*WORK ORDER*
Copy exactly, and only, the lines from the one containing "The width and height of the screenshot is (1402, 754)." through the last line of the records below.

[Records from a collection]
★ ★ ★ ★ ★ ★ ★

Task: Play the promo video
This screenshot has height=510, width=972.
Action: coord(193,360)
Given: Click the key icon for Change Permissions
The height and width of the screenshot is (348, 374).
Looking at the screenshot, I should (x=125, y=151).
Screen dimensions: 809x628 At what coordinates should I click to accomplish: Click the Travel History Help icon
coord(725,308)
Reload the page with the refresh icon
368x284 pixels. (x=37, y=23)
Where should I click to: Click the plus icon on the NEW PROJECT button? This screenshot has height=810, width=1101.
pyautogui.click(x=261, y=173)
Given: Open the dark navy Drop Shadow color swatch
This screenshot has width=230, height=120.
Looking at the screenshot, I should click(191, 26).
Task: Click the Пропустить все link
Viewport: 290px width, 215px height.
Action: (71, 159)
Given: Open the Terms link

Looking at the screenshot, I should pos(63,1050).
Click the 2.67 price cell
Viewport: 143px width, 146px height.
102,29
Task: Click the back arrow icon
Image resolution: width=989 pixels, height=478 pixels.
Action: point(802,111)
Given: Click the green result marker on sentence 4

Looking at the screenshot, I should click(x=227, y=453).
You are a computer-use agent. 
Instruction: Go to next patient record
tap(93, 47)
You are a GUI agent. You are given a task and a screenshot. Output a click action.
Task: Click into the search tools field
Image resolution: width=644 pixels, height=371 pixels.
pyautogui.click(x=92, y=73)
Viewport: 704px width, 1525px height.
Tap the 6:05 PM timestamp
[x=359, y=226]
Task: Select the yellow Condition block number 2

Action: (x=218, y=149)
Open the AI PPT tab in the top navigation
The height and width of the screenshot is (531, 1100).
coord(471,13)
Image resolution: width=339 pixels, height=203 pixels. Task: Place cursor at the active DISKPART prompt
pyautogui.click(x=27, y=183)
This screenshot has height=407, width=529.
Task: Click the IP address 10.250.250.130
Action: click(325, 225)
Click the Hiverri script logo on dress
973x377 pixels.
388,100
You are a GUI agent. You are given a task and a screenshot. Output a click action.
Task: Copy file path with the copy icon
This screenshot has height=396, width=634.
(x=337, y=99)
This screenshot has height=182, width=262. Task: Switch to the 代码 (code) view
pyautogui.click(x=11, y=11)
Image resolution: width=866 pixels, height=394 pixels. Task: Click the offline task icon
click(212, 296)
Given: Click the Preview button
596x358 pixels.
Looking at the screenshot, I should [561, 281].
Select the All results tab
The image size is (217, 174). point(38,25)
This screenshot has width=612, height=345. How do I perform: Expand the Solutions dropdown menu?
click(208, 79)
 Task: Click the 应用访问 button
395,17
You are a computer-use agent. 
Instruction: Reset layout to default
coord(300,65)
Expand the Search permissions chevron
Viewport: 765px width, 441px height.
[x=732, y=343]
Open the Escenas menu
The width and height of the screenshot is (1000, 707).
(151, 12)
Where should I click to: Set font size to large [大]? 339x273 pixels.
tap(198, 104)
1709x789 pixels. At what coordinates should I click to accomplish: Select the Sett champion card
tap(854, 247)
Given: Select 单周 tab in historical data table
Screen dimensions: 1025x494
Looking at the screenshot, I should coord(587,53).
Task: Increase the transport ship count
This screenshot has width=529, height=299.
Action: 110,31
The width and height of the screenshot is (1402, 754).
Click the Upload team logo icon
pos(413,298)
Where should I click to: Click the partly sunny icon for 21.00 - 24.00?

★ ★ ★ ★ ★ ★ ★

*EXERCISE RESPONSE*
The width and height of the screenshot is (1402, 754).
Click the Upload team logo icon
pos(413,298)
Where should I click to: Click the partly sunny icon for 21.00 - 24.00?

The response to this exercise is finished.